Not long ago, the research institution Epochai, which specializes in the AIGC field, released a significant research report. The report states that the high-quality text training datasets publicly available to us humans consist of approximately 300 trillion tokens. However, with the increasing appetite of large models like ChatGPT, these data might be exhausted between 2026 and 2032!
Researchers specifically point out that "overtraining" is the main culprit accelerating the consumption of training data. For instance, the latest open-source Llama3, 8B version, has been overtrained by an astonishing 100 times! If all models were to follow this approach, our data might be depleted as early as 2025.
But don't worry, we still have strategies. Epoch ai proposes four new methods for acquiring training data, ensuring that the AI industry's "data famine" is no longer a nightmare.
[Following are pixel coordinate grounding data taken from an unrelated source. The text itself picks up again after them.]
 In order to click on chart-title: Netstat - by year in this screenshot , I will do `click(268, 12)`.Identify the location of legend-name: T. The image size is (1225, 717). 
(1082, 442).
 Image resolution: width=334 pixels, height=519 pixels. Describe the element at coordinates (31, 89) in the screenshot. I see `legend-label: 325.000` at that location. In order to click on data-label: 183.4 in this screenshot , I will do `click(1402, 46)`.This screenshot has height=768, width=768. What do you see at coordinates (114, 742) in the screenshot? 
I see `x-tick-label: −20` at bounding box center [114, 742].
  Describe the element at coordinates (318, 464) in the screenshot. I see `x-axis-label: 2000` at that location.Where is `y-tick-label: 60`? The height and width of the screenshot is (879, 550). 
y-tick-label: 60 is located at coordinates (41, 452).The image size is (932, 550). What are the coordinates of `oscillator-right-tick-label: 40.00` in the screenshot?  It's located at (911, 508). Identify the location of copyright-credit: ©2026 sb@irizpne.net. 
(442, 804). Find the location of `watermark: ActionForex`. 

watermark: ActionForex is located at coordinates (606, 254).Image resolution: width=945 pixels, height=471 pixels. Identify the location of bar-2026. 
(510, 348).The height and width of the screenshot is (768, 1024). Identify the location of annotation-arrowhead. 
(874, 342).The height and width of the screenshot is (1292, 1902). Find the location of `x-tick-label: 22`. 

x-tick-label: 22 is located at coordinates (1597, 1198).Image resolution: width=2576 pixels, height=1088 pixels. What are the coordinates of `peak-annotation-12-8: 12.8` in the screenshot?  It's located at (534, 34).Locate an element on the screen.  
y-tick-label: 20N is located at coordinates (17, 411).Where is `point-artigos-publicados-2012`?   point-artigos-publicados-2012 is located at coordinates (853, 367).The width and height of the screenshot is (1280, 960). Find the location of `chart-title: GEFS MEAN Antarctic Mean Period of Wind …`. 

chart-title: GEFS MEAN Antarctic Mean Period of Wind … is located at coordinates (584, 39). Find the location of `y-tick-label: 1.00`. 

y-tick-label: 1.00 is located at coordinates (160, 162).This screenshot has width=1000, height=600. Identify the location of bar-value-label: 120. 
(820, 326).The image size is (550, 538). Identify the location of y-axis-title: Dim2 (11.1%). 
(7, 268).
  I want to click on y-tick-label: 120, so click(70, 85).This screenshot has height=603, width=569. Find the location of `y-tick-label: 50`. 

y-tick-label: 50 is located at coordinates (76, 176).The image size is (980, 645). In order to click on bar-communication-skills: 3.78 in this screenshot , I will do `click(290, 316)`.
1) Synthetic data: Similar to a gourmet meal made from a seasoning packet, synthetic data uses deep learning to simulate real data, generating new data. However, don't get too excited; the quality of synthetic data may vary, and it can easily overfit, lacking the subtle linguistic features of real text.
2) Multimodal and cross-domain data learning: This method is not limited to text but also includes various data types such as images, videos, and audio. It's like being in a KTV, where you can sing, dance, and perform—multimodal learning allows models to comprehensively understand and handle complex tasks.
3) Private data: Currently, the global private text data totals approximately 3100 trillion tokens, more than ten times the public data! However, using private data requires caution, as privacy and security are paramount. Moreover, the process of acquiring and integrating non-public data can be quite complex.
4) Real-time interactive learning with the real world: This method allows models to learn and improve through direct interaction with the real world. It requires models to have autonomy and adaptability, accurately understanding user instructions and taking action in the real world.